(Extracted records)
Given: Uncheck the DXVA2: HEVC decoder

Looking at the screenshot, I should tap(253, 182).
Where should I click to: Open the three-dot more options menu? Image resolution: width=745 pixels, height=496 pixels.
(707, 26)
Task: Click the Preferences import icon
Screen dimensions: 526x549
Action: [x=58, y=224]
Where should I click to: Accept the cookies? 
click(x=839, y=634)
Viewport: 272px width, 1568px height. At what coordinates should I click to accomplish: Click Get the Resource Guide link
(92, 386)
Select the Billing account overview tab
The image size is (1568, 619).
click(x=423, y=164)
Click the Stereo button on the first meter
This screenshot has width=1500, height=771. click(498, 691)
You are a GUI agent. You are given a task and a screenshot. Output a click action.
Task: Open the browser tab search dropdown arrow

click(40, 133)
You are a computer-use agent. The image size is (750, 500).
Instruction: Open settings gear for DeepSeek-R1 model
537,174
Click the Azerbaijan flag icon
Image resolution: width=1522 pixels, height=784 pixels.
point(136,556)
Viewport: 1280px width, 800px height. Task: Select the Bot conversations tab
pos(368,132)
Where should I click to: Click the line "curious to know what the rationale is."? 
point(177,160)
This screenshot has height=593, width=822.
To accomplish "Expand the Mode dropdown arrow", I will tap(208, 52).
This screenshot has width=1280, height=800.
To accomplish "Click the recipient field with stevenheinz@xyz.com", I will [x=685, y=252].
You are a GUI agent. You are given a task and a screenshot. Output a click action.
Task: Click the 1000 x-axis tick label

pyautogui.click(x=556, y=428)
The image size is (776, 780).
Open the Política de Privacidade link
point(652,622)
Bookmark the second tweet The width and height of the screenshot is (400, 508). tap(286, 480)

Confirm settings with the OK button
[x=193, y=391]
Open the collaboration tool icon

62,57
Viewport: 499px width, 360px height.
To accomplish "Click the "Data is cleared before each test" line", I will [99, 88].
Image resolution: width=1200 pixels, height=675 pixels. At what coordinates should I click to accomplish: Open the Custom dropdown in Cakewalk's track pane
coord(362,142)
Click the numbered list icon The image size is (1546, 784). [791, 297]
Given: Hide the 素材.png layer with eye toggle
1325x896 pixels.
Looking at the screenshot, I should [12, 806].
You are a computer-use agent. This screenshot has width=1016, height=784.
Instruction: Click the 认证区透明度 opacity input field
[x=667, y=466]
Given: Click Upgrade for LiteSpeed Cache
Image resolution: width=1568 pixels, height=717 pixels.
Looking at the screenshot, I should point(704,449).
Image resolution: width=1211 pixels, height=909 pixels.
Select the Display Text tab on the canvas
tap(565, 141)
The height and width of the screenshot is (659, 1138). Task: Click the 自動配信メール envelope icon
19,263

WHAT YOU ARE ASKED TO DO
Copy exactly the lines that run from the first line of the data to the line containing "Task: Click the Preferences import icon", please, with both ends included and nothing else.

REPLY
Given: Uncheck the DXVA2: HEVC decoder

Looking at the screenshot, I should tap(253, 182).
Where should I click to: Open the three-dot more options menu? Image resolution: width=745 pixels, height=496 pixels.
(707, 26)
Task: Click the Preferences import icon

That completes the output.